Trecho extraído =>
══════════════════════════════

As cobranças da sociedade, nesse contexto, apresentam-se com extrema dubiedade, quase como que um reflexo da grande dicotomia que permeia a relação de trabalho, díspar entre seus sujeitos em sua essência. Se, por um lado, a economia cobra urgência em se garantir a saúde econômica do país – e sem a qual não há fonte geradora de empregos –, há a consciência da necessidade inafastável de se garantir a proteção alcançada por meio de grandes conquistas sociais, referentes à proteção ao emprego. Esse último elemento garante, em última análise, o produto contraprestativo que vai viabilizar não só a subsistência do trabalhador e sua família, como direito fundamental3, mas também servirá como combustível a movimentar o aparato econômico, em intensa relação de causa e efeito.

A finalidade concreta de minorar o abismo econômico entre as partes e manter a isonomia frente à velocidade da mutação e fragmentação das relações4 impõe caráter peculiar à atividade da Justiça do Trabalho, transformando-a em agente transformador das próprias relações que se valem do seu jugo.

Balanceando-se entre medidas de maior ou menor permissividade à flexibilização das normas trabalhistas protetivas, a jurisprudência trabalhista incessantemente tenta se equilibrar entre as forças dicotômicas que clamam pela urgência de sua atuação. Vivem os operadores do direito do trabalho, assim, uma constante batalha para garantir o equilíbrio entre as forças que se contrapõem dentro dos conflitos sociais de sua competência, mantendo os direitos fundamentais arduamente conquistados, ao mesmo tempo em que cuida para que a repercussão social de suas decisões não acabe por inviabilizar e empregabilidade.

Um primeiro problema que emerge desse panorama é a linha tênue entre a flexibilização (assim entendido o termo como o ato de “causar transformações nas regras existentes, atenuando a influência do Estado, diminuindo o custo social da mão de obra, mitigando certas regras que não ofendem a dignidade do ser humano, mas revelando ‘standart minimun’ indispensável5) e a

desregulamentação (em que a supressão da criação de normas supressivas da se dá sem a garantia do chamado “mínimo indispensável”), o que bem expressa os efeitos da já citada repercussão social das decisões na Justiça do Trabalho, traduzindo-se em desafio cotidiano da sua atividade.

══════════════════════════════

(Linhas de um conjunto de dados)
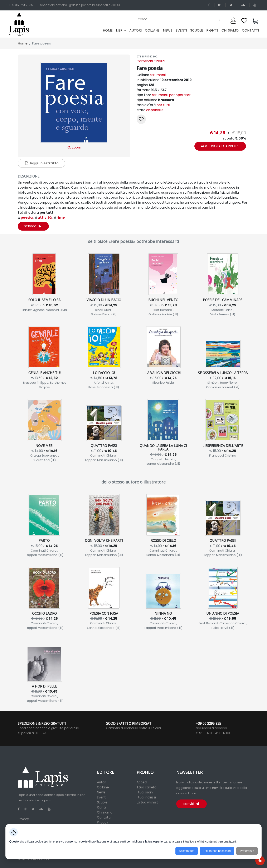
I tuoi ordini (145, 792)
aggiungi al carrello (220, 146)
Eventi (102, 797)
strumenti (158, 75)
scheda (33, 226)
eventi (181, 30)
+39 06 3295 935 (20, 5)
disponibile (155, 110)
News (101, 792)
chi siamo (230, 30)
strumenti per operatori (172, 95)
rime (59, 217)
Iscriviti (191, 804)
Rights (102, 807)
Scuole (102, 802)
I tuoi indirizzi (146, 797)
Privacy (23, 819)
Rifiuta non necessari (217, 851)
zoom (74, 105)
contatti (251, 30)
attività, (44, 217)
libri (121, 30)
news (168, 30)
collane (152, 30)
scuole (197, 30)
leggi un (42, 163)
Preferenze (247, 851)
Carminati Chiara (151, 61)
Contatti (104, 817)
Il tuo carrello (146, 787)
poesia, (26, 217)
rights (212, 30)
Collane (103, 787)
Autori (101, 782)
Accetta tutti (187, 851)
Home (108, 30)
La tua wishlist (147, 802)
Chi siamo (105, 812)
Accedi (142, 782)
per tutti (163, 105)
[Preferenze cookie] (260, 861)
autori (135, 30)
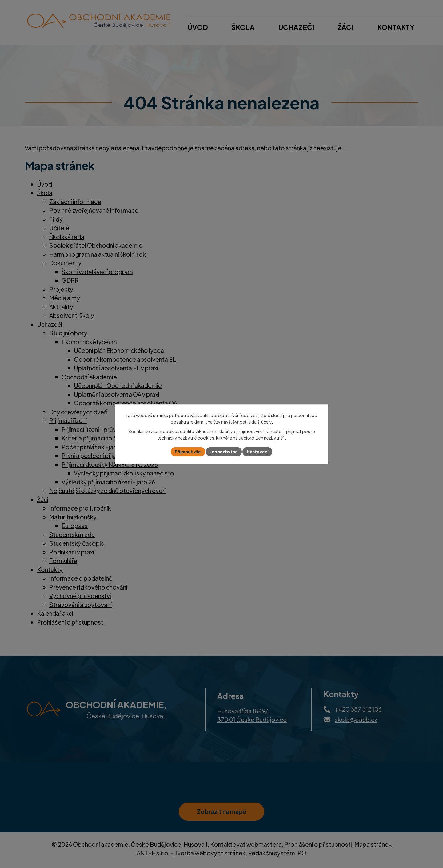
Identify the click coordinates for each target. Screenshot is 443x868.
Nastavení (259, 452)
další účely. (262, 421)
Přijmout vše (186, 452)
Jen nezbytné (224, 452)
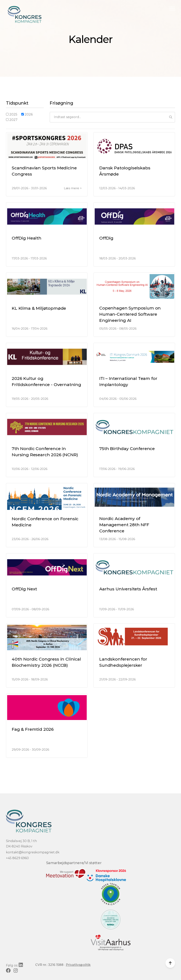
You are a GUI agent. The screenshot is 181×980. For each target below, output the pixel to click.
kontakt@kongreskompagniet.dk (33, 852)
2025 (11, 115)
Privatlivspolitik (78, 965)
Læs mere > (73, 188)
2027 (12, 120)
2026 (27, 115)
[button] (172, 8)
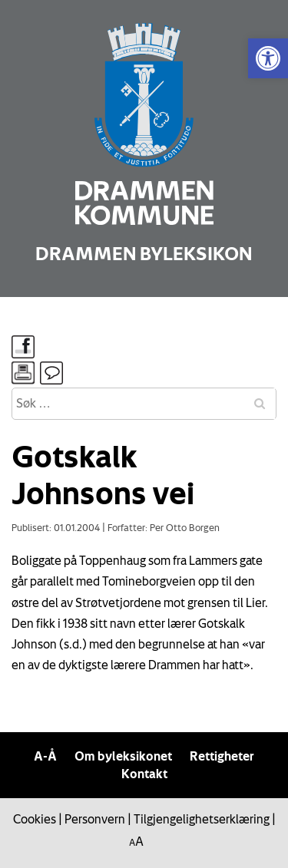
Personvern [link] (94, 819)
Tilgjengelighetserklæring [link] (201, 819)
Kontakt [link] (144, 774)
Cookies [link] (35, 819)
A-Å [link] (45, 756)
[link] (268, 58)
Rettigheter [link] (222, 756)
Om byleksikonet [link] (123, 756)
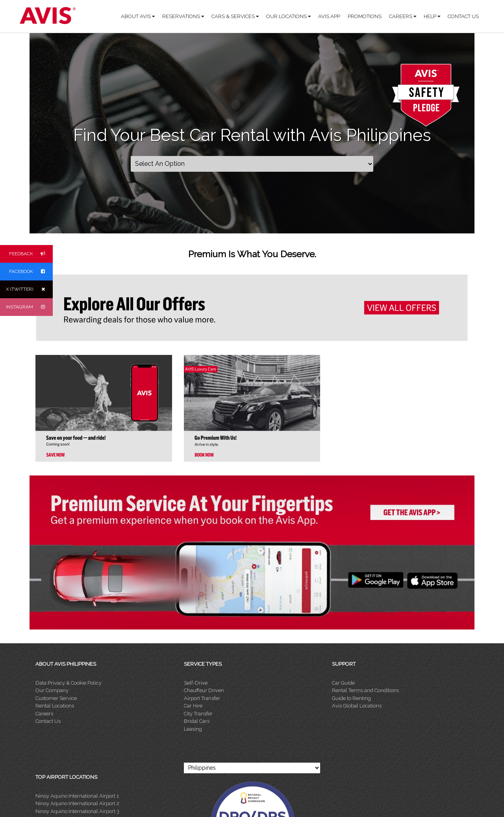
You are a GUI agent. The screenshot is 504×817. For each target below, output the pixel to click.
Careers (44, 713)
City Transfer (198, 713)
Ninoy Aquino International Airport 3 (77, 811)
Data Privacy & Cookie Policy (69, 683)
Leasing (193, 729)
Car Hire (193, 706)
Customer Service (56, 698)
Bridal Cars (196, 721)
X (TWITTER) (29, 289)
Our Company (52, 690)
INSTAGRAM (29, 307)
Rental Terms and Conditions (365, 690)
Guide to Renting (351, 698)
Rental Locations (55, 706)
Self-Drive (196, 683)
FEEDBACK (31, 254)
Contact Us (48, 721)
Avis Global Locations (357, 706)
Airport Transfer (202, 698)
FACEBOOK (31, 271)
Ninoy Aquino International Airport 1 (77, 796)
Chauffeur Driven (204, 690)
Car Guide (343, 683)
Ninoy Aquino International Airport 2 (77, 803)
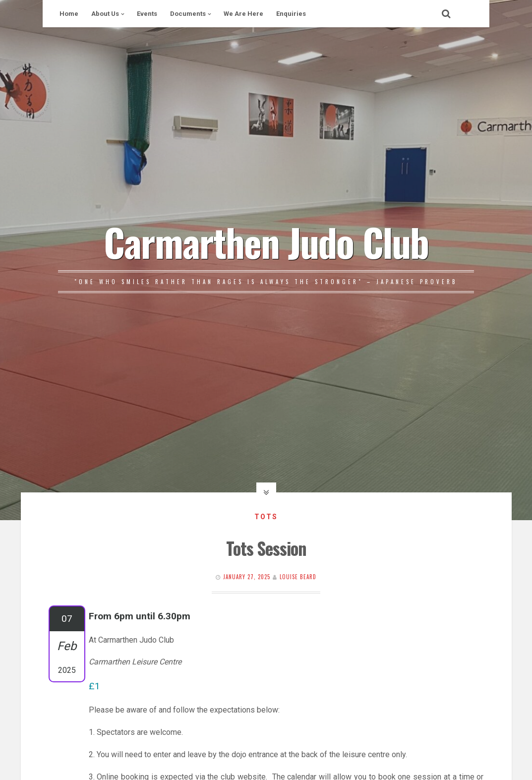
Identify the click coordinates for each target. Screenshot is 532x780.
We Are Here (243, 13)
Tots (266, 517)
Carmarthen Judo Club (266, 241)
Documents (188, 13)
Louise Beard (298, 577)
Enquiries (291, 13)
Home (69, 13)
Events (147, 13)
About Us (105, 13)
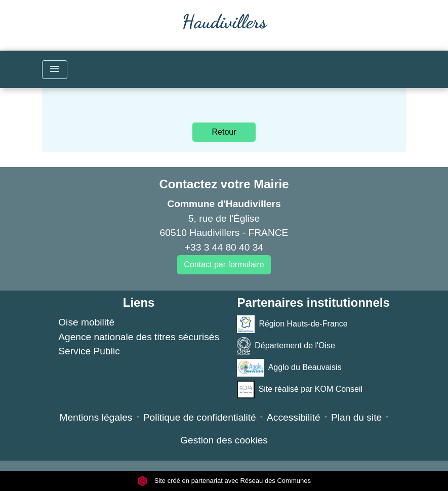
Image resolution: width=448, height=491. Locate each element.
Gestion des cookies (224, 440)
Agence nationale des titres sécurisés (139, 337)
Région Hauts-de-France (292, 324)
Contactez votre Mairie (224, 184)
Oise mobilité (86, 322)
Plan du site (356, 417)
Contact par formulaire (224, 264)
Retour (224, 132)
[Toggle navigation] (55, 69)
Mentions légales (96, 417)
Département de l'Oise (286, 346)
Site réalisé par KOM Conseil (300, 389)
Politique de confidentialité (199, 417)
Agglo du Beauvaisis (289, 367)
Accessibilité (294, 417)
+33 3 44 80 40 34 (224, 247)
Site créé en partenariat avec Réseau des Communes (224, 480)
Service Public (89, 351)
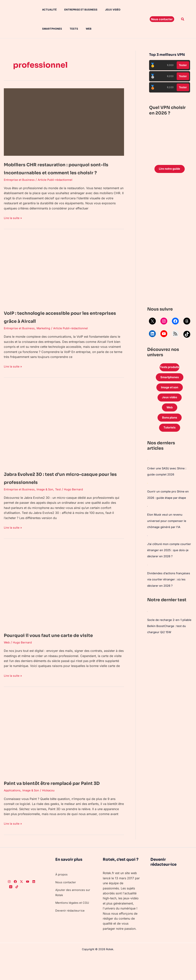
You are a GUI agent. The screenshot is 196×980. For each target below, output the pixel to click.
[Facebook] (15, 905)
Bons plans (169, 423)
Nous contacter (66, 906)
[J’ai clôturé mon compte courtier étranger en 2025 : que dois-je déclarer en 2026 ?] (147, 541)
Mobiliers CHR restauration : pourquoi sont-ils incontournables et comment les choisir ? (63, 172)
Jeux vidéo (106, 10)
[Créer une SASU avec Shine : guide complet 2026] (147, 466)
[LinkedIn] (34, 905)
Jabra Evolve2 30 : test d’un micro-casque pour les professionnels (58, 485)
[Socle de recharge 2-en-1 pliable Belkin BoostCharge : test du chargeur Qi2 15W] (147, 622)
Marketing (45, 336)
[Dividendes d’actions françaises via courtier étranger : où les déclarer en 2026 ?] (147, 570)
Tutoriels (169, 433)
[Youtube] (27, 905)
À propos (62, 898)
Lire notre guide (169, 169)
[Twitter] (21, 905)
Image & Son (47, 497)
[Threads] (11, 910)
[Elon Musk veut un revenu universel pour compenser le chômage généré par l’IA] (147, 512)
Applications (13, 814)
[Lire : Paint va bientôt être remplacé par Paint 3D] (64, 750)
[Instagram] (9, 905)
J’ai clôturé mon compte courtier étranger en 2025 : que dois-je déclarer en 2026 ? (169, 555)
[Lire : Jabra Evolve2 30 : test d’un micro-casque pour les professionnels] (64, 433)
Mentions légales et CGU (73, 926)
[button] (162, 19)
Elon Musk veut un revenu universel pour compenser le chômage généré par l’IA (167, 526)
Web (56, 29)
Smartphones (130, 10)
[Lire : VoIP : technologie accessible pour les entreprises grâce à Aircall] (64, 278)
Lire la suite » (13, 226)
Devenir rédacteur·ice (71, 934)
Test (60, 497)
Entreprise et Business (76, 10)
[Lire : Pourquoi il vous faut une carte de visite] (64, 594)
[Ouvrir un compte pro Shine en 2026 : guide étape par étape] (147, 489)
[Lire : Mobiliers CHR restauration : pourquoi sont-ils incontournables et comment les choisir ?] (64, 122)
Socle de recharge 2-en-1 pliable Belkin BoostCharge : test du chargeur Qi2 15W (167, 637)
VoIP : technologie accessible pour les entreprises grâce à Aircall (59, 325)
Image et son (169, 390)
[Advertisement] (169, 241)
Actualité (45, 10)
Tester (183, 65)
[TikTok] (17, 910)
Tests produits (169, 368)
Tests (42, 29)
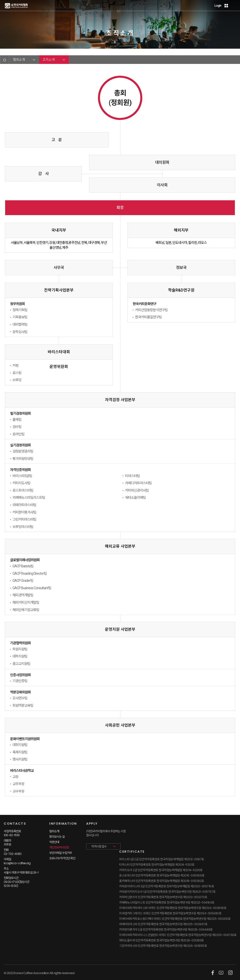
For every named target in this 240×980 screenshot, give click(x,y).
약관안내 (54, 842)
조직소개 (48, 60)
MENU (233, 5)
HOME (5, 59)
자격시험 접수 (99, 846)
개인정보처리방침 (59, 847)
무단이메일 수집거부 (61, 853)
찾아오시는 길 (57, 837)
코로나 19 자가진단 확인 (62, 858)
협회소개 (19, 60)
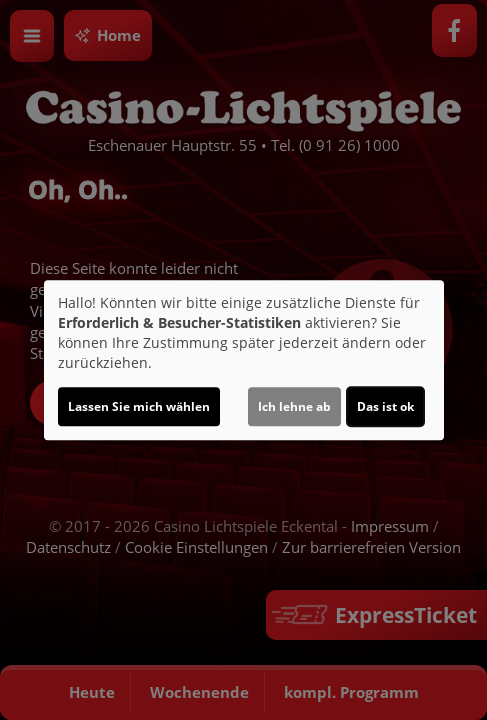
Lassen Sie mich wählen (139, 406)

══════════════════════════════

Tarefa escrita 1 =>
Responda com base no trecho sobre a Justiça do Trabalho:
(a) Segundo o texto, o que a economia cobra urgência em garantir?
(b) Entre o quê a jurisprudência trabalhista tenta incessantemente se equilibrar?
(c) Qual é o primeiro problema que, de acordo com o texto, emerge desse panorama?
Tarefa escrita 2 => Transcreva literalmente a parte do trecho sobre a Justiça do Trabalho que começa em “desregulamentação (em que” e termina em “da sua atividade.”.

Resposta escrita 1 =>
(a) A saúde econômica do país.
(b) Entre as forças dicotômicas que clamam pela urgência de sua atuação.
(c) A linha tênue entre a flexibilização e a desregulamentação.

Resposta escrita 2 =>
desregulamentação (em que a supressão da criação de normas supressivas da se dá sem a garantia do chamado “mínimo indispensável”), o que bem expressa os efeitos da já citada repercussão social das decisões na Justiça do Trabalho, traduzindo-se em desafio cotidiano da sua atividade.